Auch in meinen KIT-Seminarvortrag zu Karl Popper 2021 und unserem Zeitalter der Falsifikation hatte ich Antoinette Brown Blackwell aufgenommen. Wenn starke Frauen den Kampf nie aufgegeben haben, warum sollte ich es tun? Danke an die PodcasterInnen von Hoaxilla und Starke Frauen für die Unterstützung bei der Wiederentdeckung von ABB!
Lieber Michael,
nicht nur sind Kim und ich gerührt von Deinen Worten, wir freuen uns wahnsinnig, dass unsere ABB-Folge mit dazu beiträgt, dass diese tolle Frau ein kleines Stückchen aus der Vergessenheit geholt wird.
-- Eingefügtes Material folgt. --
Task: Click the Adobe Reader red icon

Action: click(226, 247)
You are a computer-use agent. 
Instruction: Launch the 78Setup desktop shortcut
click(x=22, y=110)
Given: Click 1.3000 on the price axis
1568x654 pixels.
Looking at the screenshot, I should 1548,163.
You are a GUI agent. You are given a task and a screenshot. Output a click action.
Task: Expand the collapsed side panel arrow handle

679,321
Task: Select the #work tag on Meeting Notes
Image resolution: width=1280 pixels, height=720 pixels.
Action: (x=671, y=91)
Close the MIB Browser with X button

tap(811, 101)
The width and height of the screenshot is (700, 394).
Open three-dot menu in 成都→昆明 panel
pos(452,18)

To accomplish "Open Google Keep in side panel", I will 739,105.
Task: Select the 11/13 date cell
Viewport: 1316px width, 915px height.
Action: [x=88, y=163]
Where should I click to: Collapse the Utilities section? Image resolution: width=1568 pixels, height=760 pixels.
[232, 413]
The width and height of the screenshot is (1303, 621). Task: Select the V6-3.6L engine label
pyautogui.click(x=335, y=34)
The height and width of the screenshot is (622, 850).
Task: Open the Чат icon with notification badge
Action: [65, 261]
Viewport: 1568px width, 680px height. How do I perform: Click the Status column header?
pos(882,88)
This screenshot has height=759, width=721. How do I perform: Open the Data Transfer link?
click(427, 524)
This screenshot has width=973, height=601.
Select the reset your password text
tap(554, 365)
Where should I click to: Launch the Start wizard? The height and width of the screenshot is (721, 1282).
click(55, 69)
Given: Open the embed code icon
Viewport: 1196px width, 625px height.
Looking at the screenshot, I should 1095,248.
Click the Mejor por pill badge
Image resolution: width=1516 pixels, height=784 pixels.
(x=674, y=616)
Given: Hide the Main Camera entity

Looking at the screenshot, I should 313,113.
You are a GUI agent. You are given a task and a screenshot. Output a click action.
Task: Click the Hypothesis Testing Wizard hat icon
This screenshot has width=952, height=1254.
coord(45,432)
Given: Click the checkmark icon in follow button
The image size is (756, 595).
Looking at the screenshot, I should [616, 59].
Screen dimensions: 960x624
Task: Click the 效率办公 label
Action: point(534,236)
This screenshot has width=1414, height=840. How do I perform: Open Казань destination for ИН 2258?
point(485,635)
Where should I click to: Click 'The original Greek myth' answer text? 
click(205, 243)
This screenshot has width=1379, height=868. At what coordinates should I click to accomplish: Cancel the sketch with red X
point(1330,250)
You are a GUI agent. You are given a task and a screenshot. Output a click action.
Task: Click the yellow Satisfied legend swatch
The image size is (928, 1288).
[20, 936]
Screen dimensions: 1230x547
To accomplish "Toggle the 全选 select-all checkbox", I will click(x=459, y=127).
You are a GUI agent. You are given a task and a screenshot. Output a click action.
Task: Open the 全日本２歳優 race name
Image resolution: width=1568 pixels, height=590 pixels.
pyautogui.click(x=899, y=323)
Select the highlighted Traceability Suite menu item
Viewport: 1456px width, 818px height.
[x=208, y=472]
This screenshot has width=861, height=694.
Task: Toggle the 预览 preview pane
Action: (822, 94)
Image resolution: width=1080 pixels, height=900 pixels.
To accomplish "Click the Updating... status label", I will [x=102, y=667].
Wir sind immer wieder erstaunt über all diese Frauen, die uns vorgeschlagen werden, seien es Wissenschaftlerinnen, Autorinnen, Politikerinnen, Künstlerlinnen oder Aktivistinnen. Viele davon lernen wir erst in unserer Recherche besser kennen. Und wissen dann einmal mehr, warum wir diesen Podcast machen. Herzlichst, Cathrin Jacob
Liebe Cathrin,
auch noch nach vielen Jahren kann ich immer wieder auf Euren wundervollen Podcast “Starke Frauen” und konkret die Folge zu Antoinette Brown Blackwell verlinken. Das bedeutet mir sehr viel, für die engagierte Person, die sie war, für unser aller Geschichte und für die Erkenntnistheorie.
Danke für Dein und Euer Engagement, nach wie vor!